1. In a criminal prosecution the accused is entitled to "the right to a * * * trial, by an impartial jury of the county * * * wherein the crime shall have been committed." This guaranty is both constitutional (Minn. Const. art. 1, § 6) and statutory (Minn. St. 1941, § 627.01 [Mason St. 1927, § 10701]). For an interesting treatment of the historical development of this rule, see State v. Brown, 103 Vt. 312, 154 A. 579, 76 A.L.R. 1029.
In the case at bar there was no evidence that defendant entertained an intent to embezzle Lambert's money when he received it in Anoka county or before he took it to Hennepin county. Without such proof a prosecution would not lie in Anoka county. Rogers v. State, 14 Okla. Cr. 235, 170 P. 269, L.R.A. 1918E, 742, and extensive note. In State v. New, 22 Minn. 76, there was no evidence that the money was taken out of Hennepin county or that unlawful appropriation was made in any other place. In the case at bar, however, there is ample evidence from which the jury was entitled to conclude that defendant deposited the money in his bank account in Minneapolis. No other conclusion could be arrived at if the jury believed his admission to the Northern Pump Company's auditor who inquired about this money. Defendant said, "I will have to check my checks and stubs to see when the payments were made." There is evidence that defendant banked in Minneapolis and none that he had an account elsewhere. With such evidence and the further evidence that he failed to pay either the doctor or the hospital, the jury might well conclude beyond a reasonable doubt that defendant entertained an intent in Hennepin county to embezzle the funds entrusted to him and did so embezzle them therein. To our minds the evidence is conclusive on the question of venue.
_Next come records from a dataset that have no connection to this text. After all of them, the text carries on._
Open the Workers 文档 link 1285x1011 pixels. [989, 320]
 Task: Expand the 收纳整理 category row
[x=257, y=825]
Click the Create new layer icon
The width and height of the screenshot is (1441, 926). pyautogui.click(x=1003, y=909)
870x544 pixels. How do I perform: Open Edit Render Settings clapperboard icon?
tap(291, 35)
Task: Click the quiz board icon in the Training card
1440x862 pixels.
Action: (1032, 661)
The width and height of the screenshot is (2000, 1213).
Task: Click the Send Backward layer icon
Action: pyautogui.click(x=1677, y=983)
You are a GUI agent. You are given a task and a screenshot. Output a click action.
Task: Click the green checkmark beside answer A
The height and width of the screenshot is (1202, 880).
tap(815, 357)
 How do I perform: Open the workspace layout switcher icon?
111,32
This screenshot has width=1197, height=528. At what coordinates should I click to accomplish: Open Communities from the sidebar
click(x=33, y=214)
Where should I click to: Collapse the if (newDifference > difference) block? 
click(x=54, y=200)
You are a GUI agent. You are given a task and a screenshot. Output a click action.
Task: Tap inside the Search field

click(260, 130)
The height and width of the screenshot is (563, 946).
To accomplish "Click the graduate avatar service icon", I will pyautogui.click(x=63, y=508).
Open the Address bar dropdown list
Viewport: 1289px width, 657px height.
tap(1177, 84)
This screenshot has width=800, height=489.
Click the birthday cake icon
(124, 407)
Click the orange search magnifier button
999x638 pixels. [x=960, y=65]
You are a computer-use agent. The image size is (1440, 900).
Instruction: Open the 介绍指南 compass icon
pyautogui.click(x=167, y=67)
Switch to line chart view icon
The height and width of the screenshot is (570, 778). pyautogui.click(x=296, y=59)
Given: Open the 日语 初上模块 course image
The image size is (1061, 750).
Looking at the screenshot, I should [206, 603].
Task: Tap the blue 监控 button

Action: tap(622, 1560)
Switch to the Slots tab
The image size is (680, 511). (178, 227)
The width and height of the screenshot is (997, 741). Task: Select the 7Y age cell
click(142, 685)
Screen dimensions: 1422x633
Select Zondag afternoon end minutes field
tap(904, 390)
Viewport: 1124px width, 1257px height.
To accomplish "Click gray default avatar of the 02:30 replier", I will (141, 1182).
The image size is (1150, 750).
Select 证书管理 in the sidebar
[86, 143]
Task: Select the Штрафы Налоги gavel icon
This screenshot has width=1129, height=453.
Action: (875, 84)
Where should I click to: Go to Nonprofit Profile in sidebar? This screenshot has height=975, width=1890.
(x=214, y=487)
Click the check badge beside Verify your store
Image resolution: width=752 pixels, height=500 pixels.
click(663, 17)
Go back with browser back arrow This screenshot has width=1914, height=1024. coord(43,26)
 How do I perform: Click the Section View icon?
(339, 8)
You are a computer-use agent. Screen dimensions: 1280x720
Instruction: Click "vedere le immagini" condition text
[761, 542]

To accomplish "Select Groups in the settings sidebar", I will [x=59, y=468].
2. Defendant's challenge to the correctness of the charge is based on a summary by the court of the various items of evidence from which the state asserted that the jury might conclude that the offense was committed in Hennepin county. The tenor of the court's language was perhaps unfortunate, but we think there was no possibility that the jury could have been misled by it. There was abundant evidence introduced by the state from which the jury could conclude that the money had been embezzled by defendant. Where was the crime committed? According to the state's evidence, it was not committed by the mere taking of the money from Anoka county to Hennepin county, because defendant was under a duty to Lambert to take it there and to pay it there to the doctor and hospital. While mere failure to pay over the money, standing alone, was not sufficient to constitute embezzlement (Blake v. State, 12 Okla. Cr. 549, 160 P. 30, L.R.A. 1917B, 1261), if he did not pay it as directed upon demand, it was some evidence of misappropriation which, along with the other circumstances disclosed by the record, tended to prove the crime and that it was committed in Hennepin county. Aside from all this, assuming that there was a misappropriation, as the evidence of the state tended to prove, the evidence was conclusive, to our minds, that the crime was committed in Hennepin county and nowhere else, and that the court would have been justified in so charging. That being so, if it erroneously submitted the question of venue to the jury and erroneously charged the jury as to what it might consider in deciding the question, it was error without prejudice to defendant.
Judgment affirmed and sentence of trial court ordered executed.
MR. JUSTICE STREISSGUTH took no part in the consideration or decision of this case.